== GIVEN PASSAGE

Re: Partial checkouts / submodules

[Date Prev][Date Next][Thread Prev][Thread Next][Date Index][Thread Index]

 



On Tue, 20 Nov 2007, Finn Arne Gangstad wrote:

> On Tue, Nov 20, 2007 at 06:33:50PM +0100, Sven Verdoolaege wrote:
> 
> > Just "submodule init" and "submodule update" these submodules and
> > it looks like you would get what you want...
> > 
> > > If I make a branch on submodule71, the branch is made in all submodules &
> > > the supermodule.
> > 
> > ... except this one.
> > It's not clear why you would even want this.
> 
> I'll try to boil this down to the simplest case possible. If
> submodules can do this I'll be really happy :)
> 
> Developer A makes a change in submodule1 and in submodule2
> Developer B makes a change in submodule2 and in submodule3
> 
> A and B don't know about eachother. They send their modifications
> somewhere (push to a shared repository with a well chosen branch name,
> for example), or send a mail "please pull from my repo" to the patch
> queue manager.
> 
> It is absolutely crucial that for each developer, either both their
> modifications go in, or none of them. Git should make picking only
> one of their modifications hard.

This is the case; if developer A changes 2 from 2-O to 2-A, and developer 
B changes 2 from 2-O to 2-B, merging both supermodule commits gets a 
conflict, which requires a merge in submodule 2 before the supermodule 
merge can be committed.

====

▶ _GIVEN EXERCISE A_:
Lay out the rows from the line containing "Describe the element at coordinates (457, 678)" down to the line containing "(1469, 319).", both included, as a numbered list with blank lines omitted.

== PROVIDED DATA

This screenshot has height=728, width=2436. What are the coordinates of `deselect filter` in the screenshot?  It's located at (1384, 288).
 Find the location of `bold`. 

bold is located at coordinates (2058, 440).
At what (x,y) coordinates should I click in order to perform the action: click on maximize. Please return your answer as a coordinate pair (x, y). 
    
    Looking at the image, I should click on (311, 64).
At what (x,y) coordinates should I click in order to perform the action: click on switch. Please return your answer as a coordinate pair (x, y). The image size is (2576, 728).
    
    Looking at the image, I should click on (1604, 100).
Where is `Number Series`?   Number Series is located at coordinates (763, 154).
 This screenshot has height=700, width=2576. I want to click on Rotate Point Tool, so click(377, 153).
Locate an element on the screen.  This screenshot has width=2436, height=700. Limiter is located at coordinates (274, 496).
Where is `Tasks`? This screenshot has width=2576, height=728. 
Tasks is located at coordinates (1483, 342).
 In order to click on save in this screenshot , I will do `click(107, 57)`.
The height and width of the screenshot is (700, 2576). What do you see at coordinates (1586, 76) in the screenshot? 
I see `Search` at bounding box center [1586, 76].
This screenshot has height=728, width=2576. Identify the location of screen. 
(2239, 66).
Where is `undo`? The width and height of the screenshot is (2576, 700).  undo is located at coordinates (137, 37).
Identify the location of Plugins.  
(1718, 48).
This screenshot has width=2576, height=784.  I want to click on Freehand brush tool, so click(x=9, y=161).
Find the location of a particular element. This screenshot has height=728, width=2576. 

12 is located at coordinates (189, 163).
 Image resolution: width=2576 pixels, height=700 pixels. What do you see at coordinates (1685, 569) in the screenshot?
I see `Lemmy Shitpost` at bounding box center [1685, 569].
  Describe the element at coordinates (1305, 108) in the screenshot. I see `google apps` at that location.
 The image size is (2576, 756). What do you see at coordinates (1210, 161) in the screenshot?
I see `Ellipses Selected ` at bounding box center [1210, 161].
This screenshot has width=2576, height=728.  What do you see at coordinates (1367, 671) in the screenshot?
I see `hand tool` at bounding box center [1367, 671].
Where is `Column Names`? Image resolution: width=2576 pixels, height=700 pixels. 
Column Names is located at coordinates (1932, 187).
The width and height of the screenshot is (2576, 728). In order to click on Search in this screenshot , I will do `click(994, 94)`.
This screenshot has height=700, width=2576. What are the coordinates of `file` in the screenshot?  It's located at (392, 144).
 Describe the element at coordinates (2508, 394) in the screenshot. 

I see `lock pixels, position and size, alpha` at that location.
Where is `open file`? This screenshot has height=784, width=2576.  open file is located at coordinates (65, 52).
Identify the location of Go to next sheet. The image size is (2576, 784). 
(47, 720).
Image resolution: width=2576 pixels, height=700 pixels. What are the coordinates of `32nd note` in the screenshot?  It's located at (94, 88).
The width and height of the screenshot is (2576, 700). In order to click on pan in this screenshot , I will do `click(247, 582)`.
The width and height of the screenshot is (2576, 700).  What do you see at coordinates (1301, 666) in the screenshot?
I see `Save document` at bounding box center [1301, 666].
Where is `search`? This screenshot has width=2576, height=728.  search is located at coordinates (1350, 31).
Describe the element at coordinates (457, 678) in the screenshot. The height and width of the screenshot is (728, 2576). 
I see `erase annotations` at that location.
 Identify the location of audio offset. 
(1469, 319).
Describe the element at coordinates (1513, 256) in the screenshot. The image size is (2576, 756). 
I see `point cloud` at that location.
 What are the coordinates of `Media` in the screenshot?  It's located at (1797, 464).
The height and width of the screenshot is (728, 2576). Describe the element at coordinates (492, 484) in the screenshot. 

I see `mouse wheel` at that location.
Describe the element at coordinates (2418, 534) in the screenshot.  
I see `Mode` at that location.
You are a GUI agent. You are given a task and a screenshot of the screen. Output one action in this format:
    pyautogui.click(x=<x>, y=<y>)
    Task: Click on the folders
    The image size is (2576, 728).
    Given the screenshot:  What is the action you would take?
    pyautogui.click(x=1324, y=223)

====

▶ _GIVEN EXERCISE B_:
Answer these questions using the message on partial checkouts and submodules:
(i) On what date did Finn Arne Gangstad write?
(ii) Which submodules does Developer B make a change in?
(iii) What is required in submodule 2 before the supermodule merge can be committed?

▶ _FULL SOLUTION A_:
1. Describe the element at coordinates (457, 678) in the screenshot. The height and width of the screenshot is (728, 2576). 
2. I see `erase annotations` at that location.
3.  Identify the location of audio offset. 
4. (1469, 319).

▶ _FULL SOLUTION B_:
(i) Tue, 20 Nov 2007
(ii) Submodule2 and submodule3
(iii) A merge in submodule 2